Task to carry out :: Restate word for word every line from the one containing "Task: Click the red location pin icon" to the last line of the records below.

Stored records:

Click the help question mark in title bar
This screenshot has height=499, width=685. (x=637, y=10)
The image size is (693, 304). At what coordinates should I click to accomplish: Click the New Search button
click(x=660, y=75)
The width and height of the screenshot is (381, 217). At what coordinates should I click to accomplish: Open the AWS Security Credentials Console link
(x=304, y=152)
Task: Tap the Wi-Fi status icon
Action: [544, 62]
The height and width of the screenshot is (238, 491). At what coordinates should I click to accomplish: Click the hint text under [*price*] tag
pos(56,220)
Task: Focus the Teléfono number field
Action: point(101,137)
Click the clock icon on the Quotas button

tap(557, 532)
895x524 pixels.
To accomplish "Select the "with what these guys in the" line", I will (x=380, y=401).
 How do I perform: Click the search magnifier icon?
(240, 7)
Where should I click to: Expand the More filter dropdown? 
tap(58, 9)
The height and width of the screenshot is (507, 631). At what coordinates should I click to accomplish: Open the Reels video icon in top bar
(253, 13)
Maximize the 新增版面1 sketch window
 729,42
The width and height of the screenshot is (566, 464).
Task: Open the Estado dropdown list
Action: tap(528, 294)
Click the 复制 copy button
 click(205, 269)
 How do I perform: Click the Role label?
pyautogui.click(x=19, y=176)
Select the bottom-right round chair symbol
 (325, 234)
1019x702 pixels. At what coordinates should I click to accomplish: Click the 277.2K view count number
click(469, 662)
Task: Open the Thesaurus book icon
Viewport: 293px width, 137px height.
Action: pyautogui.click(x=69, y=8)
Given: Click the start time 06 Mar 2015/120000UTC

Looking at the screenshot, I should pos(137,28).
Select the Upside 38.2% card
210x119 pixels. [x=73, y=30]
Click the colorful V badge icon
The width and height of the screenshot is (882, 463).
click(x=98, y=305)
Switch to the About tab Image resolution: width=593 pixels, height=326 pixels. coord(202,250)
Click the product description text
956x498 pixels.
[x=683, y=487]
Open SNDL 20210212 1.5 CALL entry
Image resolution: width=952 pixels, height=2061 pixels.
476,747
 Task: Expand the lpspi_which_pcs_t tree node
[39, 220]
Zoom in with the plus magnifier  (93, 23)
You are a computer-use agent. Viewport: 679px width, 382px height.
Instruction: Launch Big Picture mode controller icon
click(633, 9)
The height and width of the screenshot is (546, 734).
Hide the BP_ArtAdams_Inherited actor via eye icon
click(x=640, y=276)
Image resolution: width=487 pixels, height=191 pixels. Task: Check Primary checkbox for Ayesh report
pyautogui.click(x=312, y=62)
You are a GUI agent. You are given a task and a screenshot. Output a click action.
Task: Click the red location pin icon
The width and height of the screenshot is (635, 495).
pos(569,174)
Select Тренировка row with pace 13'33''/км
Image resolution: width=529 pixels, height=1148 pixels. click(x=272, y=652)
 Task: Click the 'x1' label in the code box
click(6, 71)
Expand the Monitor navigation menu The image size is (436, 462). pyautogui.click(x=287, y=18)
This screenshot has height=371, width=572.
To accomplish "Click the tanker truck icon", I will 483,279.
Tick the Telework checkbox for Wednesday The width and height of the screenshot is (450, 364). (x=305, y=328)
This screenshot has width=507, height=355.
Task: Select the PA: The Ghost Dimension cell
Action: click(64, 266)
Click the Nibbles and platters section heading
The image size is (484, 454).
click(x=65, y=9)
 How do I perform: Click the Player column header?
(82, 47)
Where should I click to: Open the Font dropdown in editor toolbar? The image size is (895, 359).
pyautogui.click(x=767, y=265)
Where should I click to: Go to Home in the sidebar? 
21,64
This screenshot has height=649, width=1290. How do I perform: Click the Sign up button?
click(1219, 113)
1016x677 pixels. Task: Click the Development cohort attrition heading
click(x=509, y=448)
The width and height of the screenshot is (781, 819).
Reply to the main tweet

Response to the task ::
Task: Click the red location pin icon
The width and height of the screenshot is (635, 495).
pos(569,174)
Select Тренировка row with pace 13'33''/км
Image resolution: width=529 pixels, height=1148 pixels. click(x=272, y=652)
 Task: Click the 'x1' label in the code box
click(6, 71)
Expand the Monitor navigation menu The image size is (436, 462). pyautogui.click(x=287, y=18)
This screenshot has height=371, width=572.
To accomplish "Click the tanker truck icon", I will 483,279.
Tick the Telework checkbox for Wednesday The width and height of the screenshot is (450, 364). (x=305, y=328)
This screenshot has width=507, height=355.
Task: Select the PA: The Ghost Dimension cell
Action: click(64, 266)
Click the Nibbles and platters section heading
The image size is (484, 454).
click(x=65, y=9)
 How do I perform: Click the Player column header?
(82, 47)
Where should I click to: Open the Font dropdown in editor toolbar? The image size is (895, 359).
pyautogui.click(x=767, y=265)
Where should I click to: Go to Home in the sidebar? 
21,64
This screenshot has height=649, width=1290. How do I perform: Click the Sign up button?
click(1219, 113)
1016x677 pixels. Task: Click the Development cohort attrition heading
click(x=509, y=448)
The width and height of the screenshot is (781, 819).
Reply to the main tweet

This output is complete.